# TEXT PROVIDED

District Court Conclusions of Law
¶9 The District Court first found, and this Court agrees, that the absence of the word “reservation” in the 1855 and 1866 Treaties is not dispositive. McGirt, 140 S.Ct. at 2461. The court emphasized the language in the 1830 Treaty that granted the land “in fee simple to them and their descendants, to inure to them while they shall exist as a nation.” 1830 Treaty, art. 2. The 1830 Treaty secured rights of self-government and jurisdiction over all persons and property with Treaty territory, promising that no state should interfere with the rights granted under the Treaty. Id. art. 4. That treaty applies to the Chickasaw Nation under the 1837 Treaty of Doaksville, which guaranteed the Chickasaw Nation the same privileges, rights of homeland ownership and occupancy granted the Choctaw Nation by the 1830 Treaty. 1837 Treaty, art.1. In the 1855 Treaty, the United States promised to “forever secure and guarantee” specific lands to the Choctaw and Chickasaw Nations, and reaffirmed those tribes’ rights to self-government and full jurisdiction over persons and property within their limits. 1855 Treaty arts. 1, 7. This was reaffirmed in the 1866 Treaty, by which the Chickasaw and Choctaw Nations agreed to cede defined lands to the United States for a sum certain. 1866 Treaty, art. 3. Thus, the District Court concluded, the treaty promises to the Chickasaw Nation were not gratuitous. McGirt, 140 S.Ct. at 2460.
¶10 Based on this law, the District Court concluded that Congress established a reservation for the Chickasaw Nation. We adopt this conclusion of law.

# EXERCISE REQUIREMENTS
1. Answer these questions from the court passage, one line each.
(a) Which 1837 treaty applied the 1830 Treaty to the Chickasaw Nation?
(b) In the 1866 Treaty, what did the Chickasaw and Choctaw Nations agree to do?
(c) What did the District Court conclude Congress established?
2. Which treaties does the court passage cite? List each one by its year, with its name where the passage gives one.
3. Does each statement agree with the court passage? Answer yes or no, and quote the words that decide it.
(a) The District Court found that the absence of the word "reservation" in the 1855 and 1866 Treaties was dispositive.
(b) The 1830 Treaty granted the land in fee simple.
(c) This Court declined to adopt the District Court's conclusion of law.

# RECORD LIST
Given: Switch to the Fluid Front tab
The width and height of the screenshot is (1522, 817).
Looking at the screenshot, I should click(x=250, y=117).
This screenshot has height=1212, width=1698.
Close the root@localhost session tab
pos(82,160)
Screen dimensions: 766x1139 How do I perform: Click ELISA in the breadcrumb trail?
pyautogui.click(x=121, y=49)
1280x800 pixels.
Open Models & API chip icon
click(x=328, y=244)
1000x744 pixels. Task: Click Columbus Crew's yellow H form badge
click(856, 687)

# RESPONSE LIST
1.
(a) The Treaty of Doaksville.
(b) They agreed to cede defined lands to the United States for a sum certain.
(c) A reservation for the Chickasaw Nation.

2.
- 1830 Treaty
- 1837 Treaty of Doaksville
- 1855 Treaty
- 1866 Treaty

3.
(a) No: "the absence of the word “reservation” in the 1855 and 1866 Treaties is not dispositive."
(b) Yes: "granted the land “in fee simple to them and their descendants, to inure to them while they shall exist as a nation.”"
(c) No: "We adopt this conclusion of law."